El desempeño del sector agroexportador peruano en el 2025 marca un hito que merece ser destacado con claridad. La exportación de 540 productos agrícolas a 115 mercados internacionales, superando los tres millones de toneladas enviadas, no solo confirma la fortaleza del agro peruano, sino que también refleja una capacidad sostenida para competir en un entorno global cada vez más exigente. Este resultado es expresión de una política pública consistente en sanidad agraria y de un esfuerzo articulado entre el Estado, los productores y el sector privado.
El liderazgo alcanzado en productos como la uva, el arándano y la palta –con posiciones de primer y segundo exportador mundial– demuestra que el Perú ha sabido convertir ventajas comparativas en ventajas competitivas. La diversificación de mercados, con Estados Unidos y Europa como principales destinos, pero con una creciente presencia en Asia y América Latina, refuerza la resiliencia del sector frente a choques externos y ciclos de demanda.
Sin embargo, este logro no debe interpretarse como un punto de llegada, sino como una base sobre la cual construir una etapa más ambiciosa del desarrollo agroexportador. La experiencia internacional enseña que los países que consolidan su liderazgo agrícola son aquellos que invierten de manera constante en sanidad, innovación y sostenibilidad. En ese sentido, la función del Senasa ha sido clave, no solo por garantizar el cumplimiento de estándares fitosanitarios, sino también por sostener la confianza de los mercados y por abrir nuevas ventanas comerciales para la producción nacional.

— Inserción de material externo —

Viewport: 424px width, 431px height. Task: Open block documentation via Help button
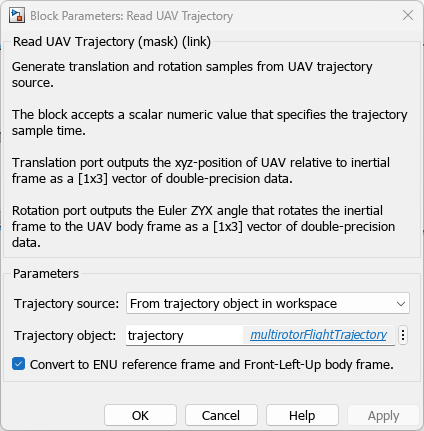coord(302,415)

Consolidar este crecimiento exige profundizar esa estrategia. La prevención y el control de plagas como la mosca de la fruta, el fusarium o la polilla de la papa deben mantenerse como prioridades. La sanidad agraria es un activo estratégico del país, y su debilitamiento tendría costos inmediatos en acceso a mercados, precios y empleo rural.
Asimismo, el siguiente paso es fortalecer la inclusión productiva. El reto no es solo exportar más, sino también lograr que un mayor número de pequeños y medianos agricultores se integren a las cadenas de valor internacionales. Para ello, se requiere ampliar la asistencia técnica, facilitar el acceso a certificaciones, mejorar la logística y reducir brechas de infraestructura que aún limitan el potencial de muchas regiones.
La diversificación de la canasta agroexportadora es otra señal alentadora. Productos como la granadilla y el aguaymanto, provenientes de zonas andinas, muestran que es posible generar valor agregado y posicionarse en nichos especializados, siempre que exista acompañamiento técnico y una estrategia comercial clara. Apostar por estos cultivos no solo amplía la oferta exportable, sino que también contribuye a un desarrollo territorial más equilibrado.
Finalmente, sostener y aumentar este desempeño requiere visión de largo plazo. La agroexportación peruana necesita estabilidad normativa, inversión en investigación agraria, adaptación al cambio climático y una política de apertura de mercados coherente y predecible. El resultado alcanzado en el 2025 demuestra que el camino es el correcto. El desafío ahora es no perder el impulso y convertir este éxito en una plataforma duradera de crecimiento, empleo y desarrollo rural.